Die Beschwerdeführerin hat der Bundeshauptstadt Wien Aufwendungen in der Höhe von EUR 610,60 binnen zwei Wochen bei sonstiger Exekution zu ersetzen.
Begründung
Mit Bescheid vom versagte der Magistrat der Stadt Wien, Magistratsabteilung (MA) 37/19, gemäß §§ 70 und 71 der Bauordnung für Wien (BO) die von der Beschwerdeführerin beantragte (nachträgliche) Baubewilligung zur Errichtung eines gemauerten Schwimmbeckens auf einer näher bezeichneten Liegenschaft in Wien.

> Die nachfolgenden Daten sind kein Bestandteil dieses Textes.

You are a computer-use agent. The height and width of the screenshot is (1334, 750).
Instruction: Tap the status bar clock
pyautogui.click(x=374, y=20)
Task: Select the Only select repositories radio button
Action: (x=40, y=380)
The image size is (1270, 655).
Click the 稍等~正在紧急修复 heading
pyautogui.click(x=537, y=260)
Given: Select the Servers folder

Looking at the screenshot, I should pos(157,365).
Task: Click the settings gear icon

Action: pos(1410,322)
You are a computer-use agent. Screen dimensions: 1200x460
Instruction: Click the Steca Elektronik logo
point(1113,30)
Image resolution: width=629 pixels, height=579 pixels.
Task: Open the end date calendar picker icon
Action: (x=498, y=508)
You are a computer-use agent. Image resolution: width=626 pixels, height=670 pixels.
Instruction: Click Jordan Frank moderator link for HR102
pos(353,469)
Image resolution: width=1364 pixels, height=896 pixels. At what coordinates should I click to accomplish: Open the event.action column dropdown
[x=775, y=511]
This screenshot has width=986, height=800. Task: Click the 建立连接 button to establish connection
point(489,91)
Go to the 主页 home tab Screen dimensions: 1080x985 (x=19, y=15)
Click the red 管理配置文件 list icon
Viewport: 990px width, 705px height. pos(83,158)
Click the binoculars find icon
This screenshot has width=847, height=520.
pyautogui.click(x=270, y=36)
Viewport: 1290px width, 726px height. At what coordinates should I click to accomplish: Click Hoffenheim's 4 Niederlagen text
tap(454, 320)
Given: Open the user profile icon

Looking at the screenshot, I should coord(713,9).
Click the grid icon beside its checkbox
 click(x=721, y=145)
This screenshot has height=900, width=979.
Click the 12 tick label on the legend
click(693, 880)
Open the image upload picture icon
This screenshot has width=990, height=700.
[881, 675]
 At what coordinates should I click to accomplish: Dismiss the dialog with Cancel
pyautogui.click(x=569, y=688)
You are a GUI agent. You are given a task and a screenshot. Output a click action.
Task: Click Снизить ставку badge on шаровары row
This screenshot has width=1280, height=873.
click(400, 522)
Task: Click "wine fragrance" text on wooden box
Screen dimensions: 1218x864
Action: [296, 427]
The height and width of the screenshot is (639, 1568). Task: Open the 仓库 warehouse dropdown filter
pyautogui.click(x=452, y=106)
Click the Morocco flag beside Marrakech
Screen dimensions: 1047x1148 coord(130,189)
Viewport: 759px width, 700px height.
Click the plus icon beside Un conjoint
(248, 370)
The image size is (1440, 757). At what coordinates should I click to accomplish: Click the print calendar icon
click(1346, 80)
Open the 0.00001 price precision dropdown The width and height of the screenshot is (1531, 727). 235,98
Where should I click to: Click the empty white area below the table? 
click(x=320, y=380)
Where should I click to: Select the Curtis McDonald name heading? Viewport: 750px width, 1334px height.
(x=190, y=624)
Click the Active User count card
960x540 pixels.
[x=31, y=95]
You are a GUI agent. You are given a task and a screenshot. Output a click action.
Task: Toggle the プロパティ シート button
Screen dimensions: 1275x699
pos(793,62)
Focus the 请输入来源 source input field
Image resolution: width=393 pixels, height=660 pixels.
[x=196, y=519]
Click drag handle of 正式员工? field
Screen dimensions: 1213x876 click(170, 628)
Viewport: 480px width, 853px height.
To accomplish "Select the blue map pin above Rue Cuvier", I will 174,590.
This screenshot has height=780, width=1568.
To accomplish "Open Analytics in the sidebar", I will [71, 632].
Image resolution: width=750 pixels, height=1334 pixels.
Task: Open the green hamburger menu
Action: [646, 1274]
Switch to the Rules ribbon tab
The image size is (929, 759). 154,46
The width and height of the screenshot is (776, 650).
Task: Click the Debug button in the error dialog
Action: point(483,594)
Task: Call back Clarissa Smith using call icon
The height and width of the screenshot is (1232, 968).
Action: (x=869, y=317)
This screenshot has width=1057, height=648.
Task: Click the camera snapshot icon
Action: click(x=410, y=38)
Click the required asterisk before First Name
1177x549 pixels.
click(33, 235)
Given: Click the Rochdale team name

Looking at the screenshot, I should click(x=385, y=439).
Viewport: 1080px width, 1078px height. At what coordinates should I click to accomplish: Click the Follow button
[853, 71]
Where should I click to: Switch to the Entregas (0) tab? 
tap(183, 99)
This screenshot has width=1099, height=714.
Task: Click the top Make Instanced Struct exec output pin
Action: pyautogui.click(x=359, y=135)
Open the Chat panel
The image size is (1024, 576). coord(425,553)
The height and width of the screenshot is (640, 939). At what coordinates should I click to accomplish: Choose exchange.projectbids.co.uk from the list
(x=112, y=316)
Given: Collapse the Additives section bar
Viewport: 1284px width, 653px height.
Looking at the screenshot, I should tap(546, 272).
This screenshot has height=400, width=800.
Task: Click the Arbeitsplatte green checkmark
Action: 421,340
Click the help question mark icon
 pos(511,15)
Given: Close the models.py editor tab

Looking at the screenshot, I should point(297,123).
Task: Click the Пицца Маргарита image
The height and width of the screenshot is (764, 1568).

Begründend legte die Behörde im Wesentlichen dar, dass das verfahrensgegenständliche Bauwerk - ein mit ca. 3,00 m hohen, betonierten Wänden versehenes Schwimmbecken, welches mittels Anschüttungen in das Gelände modelliert worden sei - den für das verfahrensgegenständliche Grundstück zulässigen Nutzungen "Wald- und Wiesengürtel" nach § 6 Abs. 3 BO widerspreche, weil es nicht zur Schaffung und Erhaltung von Grünflächen errichtet worden sei und es sich nicht um ein für die in freier Natur Erholung suchende Bevölkerung dienendes Bauwerk handle. Trotz Änderung der Einreichpläne dahingehend, dass die neben dem Schwimmbecken situierte Terrasse aus den Plänen entfernt und an der Stelle der massiven Betonplatte eine Folie mit einer Natursteinverkleidung eingetragen worden sei, könne auf Grund der überdimensionalen senkrechten Stützmauern alleine (Beckenwände) schon nicht mehr von einem naturnahen Biotop gesprochen werden. Auch könnten keine Gründe für die Erteilung einer Ausnahmebewilligung gemäß § 71 BO erkannt werden.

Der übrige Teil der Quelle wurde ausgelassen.